Additionally, it is important to remark that p=65537, the characteristic of the finite field employed in the example developed above, is a Fermat prime, i. e., it has the form $p=2^{2^{s}}+1$, with s=4. In the cases where p is a Fermat prime, the possible multiplicative orders of the elements of GF(p) are divisors of $p-1=2^{2^{s}}$ and CNT whose lengths are also a power of two can be defined (see Definition 2). This allows to use standard radix-2 decimation-in-time and decimation-in-frequency fast algorithms to compute the CNT [10]. On the other hand, if p=2^s−1, it is a Mersenne prime. In the cases where p is a Mersenne prime, multiplications by powers of 2 (mod p) correspond to a bit shift. This means that, if the CNT kernel is expressed as a sum of powers of two, multiplication-free transforms can be constructed [3, 16].

Usually, the parameters of a CNT to be used in the processing of a specific signal are chosen in a way such that the computational advantages mentioned above can be achieved.

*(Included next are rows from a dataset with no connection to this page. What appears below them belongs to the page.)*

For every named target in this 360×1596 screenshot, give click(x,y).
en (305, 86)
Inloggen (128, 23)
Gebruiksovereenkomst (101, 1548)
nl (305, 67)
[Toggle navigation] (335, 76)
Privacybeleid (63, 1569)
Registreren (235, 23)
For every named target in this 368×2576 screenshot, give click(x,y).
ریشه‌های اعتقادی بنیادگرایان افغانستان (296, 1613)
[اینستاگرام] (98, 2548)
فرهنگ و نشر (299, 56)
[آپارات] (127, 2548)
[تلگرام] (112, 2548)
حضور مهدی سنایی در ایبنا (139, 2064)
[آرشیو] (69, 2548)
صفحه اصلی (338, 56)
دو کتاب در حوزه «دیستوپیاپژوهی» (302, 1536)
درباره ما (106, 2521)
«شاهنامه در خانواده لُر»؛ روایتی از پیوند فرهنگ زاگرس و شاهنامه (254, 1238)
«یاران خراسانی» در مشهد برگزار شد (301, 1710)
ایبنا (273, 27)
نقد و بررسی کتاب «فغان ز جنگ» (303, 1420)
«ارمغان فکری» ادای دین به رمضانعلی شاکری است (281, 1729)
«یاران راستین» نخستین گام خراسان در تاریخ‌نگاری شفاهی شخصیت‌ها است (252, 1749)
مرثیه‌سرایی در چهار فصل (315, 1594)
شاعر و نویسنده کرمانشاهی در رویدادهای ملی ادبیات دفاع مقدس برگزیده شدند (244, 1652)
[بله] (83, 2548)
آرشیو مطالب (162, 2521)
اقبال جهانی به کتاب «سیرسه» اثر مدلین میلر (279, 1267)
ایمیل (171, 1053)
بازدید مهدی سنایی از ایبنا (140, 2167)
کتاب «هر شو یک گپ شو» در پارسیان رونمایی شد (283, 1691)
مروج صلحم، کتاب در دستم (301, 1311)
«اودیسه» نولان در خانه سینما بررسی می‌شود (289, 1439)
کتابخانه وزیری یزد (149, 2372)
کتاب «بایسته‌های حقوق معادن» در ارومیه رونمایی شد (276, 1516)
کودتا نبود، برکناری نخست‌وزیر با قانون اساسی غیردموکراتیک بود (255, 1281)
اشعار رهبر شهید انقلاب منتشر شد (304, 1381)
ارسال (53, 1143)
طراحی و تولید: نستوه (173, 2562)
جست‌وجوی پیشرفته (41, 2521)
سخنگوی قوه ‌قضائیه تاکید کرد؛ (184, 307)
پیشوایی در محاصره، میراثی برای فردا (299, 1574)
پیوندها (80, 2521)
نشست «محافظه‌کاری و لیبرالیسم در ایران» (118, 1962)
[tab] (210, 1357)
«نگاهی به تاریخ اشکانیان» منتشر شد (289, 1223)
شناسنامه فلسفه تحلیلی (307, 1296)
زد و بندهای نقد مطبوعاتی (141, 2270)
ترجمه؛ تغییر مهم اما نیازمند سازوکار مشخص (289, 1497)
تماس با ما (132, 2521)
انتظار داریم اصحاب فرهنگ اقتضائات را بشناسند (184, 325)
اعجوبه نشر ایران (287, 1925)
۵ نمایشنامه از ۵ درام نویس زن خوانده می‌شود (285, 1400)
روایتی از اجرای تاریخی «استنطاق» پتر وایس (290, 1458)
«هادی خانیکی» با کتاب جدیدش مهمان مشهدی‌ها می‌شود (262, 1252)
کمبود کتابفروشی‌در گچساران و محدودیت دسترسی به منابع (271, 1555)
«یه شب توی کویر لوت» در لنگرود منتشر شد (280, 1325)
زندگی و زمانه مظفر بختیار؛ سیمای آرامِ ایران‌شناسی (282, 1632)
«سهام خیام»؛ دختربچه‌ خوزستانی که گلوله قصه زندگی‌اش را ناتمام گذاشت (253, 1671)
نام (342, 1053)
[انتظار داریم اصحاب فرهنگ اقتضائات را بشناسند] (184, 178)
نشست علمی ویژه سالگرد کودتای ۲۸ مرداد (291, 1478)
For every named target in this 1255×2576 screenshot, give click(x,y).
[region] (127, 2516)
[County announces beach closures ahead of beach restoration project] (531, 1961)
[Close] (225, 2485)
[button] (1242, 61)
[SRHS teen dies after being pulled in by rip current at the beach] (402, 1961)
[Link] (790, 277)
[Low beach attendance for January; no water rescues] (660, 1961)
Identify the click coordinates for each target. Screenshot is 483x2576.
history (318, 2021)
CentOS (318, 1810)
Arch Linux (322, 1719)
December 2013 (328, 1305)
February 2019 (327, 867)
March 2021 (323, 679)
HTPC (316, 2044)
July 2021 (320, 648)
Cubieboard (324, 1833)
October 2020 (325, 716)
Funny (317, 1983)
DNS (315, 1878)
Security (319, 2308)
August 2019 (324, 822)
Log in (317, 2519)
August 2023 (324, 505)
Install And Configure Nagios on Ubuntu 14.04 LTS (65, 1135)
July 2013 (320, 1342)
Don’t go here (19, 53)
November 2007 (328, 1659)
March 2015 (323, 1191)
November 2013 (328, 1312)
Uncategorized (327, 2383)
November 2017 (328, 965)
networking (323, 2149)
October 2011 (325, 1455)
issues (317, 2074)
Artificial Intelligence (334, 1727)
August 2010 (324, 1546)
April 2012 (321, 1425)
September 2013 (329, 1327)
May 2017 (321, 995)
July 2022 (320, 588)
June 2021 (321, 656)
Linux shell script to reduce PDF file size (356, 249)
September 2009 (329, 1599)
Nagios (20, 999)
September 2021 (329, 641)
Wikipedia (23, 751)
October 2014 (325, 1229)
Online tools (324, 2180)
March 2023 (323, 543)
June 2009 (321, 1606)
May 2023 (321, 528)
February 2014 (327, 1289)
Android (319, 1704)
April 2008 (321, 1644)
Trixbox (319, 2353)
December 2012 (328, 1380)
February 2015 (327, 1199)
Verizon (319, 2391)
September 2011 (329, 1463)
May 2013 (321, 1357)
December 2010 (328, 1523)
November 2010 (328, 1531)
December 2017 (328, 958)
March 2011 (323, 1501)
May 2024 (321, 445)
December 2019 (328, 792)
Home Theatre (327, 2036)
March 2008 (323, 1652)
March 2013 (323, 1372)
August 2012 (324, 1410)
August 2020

If a signal has samples whose values are integers in the range 0−M, for instance, the smallest Fermat (or Mersenne) prime greater than M is selected and a transform defined over the corresponding finite field is constructed. This premise is considered in the design of the encryption scheme introduced in the next section.

3 The encryption scheme

The proposed encryption scheme is illustrated in Fig. 1. It requires the definition of a CNT over the smallest prime finite field in which the range of integer values assumed by the audio samples can be mapped. In this paper, we have designed the proposed encryption scheme to be applied to 16 bits/sample noncompressed audio signals; each sample assumes an integer value in the range 0−65535 and the CNT given in the example presented in Section 2 is used. In step 1 of our scheme, the CNT matrix C is constructed (see Fig. 1).

An audio block with 8 samples is then taken from the original audio (step 2 in Fig. 1); such a block, which is denoted by b _n (starting from b ₁, which is composed by the first eight samples of the audio signal), is taken in a way such that it overlaps the previous ciphered audio block in two samples; that is, the first two samples of the original audio block b _n are the last two samples of the ciphered audio block $\mathbf {b}^{\prime }_{n-1}$ (only the block b ₁ is taken without the overlapping). This provides diffusion in our scheme. The index n of the audio block being processed determines the choice of the element of the secret-key used in the scheme (step 3). More specifically, the secret-key is the K-length vector of integers

$$\mathbf{k}=[k_{0},\, k_{1},\, \ldots,\,k_{K-1}], $$

whose n (mod K)-th component is considered in the encryption of the audio block b _n.^{Footnote 2} Such a component determines the computation of the k _{n (mod K)}-th power of the CNT matrix C (step 4). The matrix $\mathbf {C}^{k_{n\:(\text {mod}\:K)}}$ is then multiplied by the block b _n (step 5), which produces the provisory ciphered audio block

$$ \mathbf{b}^{\prime}_{n,1}=\mathbf{C}^{k_{n\:(\text{mod}\:K)}}\cdot \mathbf{b}_{n}^{T}. $$

(4)

This corresponds to compute k _{n (mod K)} times the CNT of b _n in an iterative manner.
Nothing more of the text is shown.